═════ Information shown

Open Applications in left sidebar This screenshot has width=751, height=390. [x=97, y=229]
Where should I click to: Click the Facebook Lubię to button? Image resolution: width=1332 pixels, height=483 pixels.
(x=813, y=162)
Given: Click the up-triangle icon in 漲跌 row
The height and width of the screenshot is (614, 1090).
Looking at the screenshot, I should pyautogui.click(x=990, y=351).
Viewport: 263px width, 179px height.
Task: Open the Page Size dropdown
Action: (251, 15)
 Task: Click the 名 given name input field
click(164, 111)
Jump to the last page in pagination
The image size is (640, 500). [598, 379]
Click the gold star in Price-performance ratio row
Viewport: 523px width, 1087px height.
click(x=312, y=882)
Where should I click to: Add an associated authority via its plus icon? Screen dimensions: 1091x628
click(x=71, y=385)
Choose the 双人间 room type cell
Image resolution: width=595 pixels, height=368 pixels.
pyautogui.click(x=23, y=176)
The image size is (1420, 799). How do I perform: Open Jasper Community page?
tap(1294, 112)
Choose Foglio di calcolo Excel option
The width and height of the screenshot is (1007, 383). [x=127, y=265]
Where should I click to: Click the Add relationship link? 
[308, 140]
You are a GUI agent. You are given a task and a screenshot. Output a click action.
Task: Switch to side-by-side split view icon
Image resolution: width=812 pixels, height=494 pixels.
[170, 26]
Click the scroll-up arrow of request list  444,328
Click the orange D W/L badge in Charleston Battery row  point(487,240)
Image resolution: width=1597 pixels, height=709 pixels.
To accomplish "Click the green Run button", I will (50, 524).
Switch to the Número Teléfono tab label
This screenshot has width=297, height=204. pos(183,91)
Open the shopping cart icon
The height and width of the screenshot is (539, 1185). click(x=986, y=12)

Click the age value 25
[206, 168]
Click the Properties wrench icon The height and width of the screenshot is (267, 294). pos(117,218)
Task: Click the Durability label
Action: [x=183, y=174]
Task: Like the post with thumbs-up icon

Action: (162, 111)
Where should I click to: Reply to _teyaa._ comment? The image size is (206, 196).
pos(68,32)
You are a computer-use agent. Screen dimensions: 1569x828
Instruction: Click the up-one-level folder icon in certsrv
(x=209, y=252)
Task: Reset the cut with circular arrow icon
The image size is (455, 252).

══════════

[Task directions] Reproduce the data. Keep it exact.

[Task response]
Open Applications in left sidebar This screenshot has width=751, height=390. [x=97, y=229]
Where should I click to: Click the Facebook Lubię to button? Image resolution: width=1332 pixels, height=483 pixels.
(x=813, y=162)
Given: Click the up-triangle icon in 漲跌 row
The height and width of the screenshot is (614, 1090).
Looking at the screenshot, I should pyautogui.click(x=990, y=351).
Viewport: 263px width, 179px height.
Task: Open the Page Size dropdown
Action: (251, 15)
 Task: Click the 名 given name input field
click(164, 111)
Jump to the last page in pagination
The image size is (640, 500). [598, 379]
Click the gold star in Price-performance ratio row
Viewport: 523px width, 1087px height.
click(x=312, y=882)
Where should I click to: Add an associated authority via its plus icon? Screen dimensions: 1091x628
click(x=71, y=385)
Choose the 双人间 room type cell
Image resolution: width=595 pixels, height=368 pixels.
pyautogui.click(x=23, y=176)
The image size is (1420, 799). How do I perform: Open Jasper Community page?
tap(1294, 112)
Choose Foglio di calcolo Excel option
The width and height of the screenshot is (1007, 383). [x=127, y=265]
Where should I click to: Click the Add relationship link? 
[308, 140]
You are a GUI agent. You are given a task and a screenshot. Output a click action.
Task: Switch to side-by-side split view icon
Image resolution: width=812 pixels, height=494 pixels.
[170, 26]
Click the scroll-up arrow of request list  444,328
Click the orange D W/L badge in Charleston Battery row  point(487,240)
Image resolution: width=1597 pixels, height=709 pixels.
To accomplish "Click the green Run button", I will (50, 524).
Switch to the Número Teléfono tab label
This screenshot has width=297, height=204. pos(183,91)
Open the shopping cart icon
The height and width of the screenshot is (539, 1185). click(x=986, y=12)

Click the age value 25
[206, 168]
Click the Properties wrench icon The height and width of the screenshot is (267, 294). pos(117,218)
Task: Click the Durability label
Action: [x=183, y=174]
Task: Like the post with thumbs-up icon

Action: (162, 111)
Where should I click to: Reply to _teyaa._ comment? The image size is (206, 196).
pos(68,32)
You are a computer-use agent. Screen dimensions: 1569x828
Instruction: Click the up-one-level folder icon in certsrv
(x=209, y=252)
Task: Reset the cut with circular arrow icon
The image size is (455, 252).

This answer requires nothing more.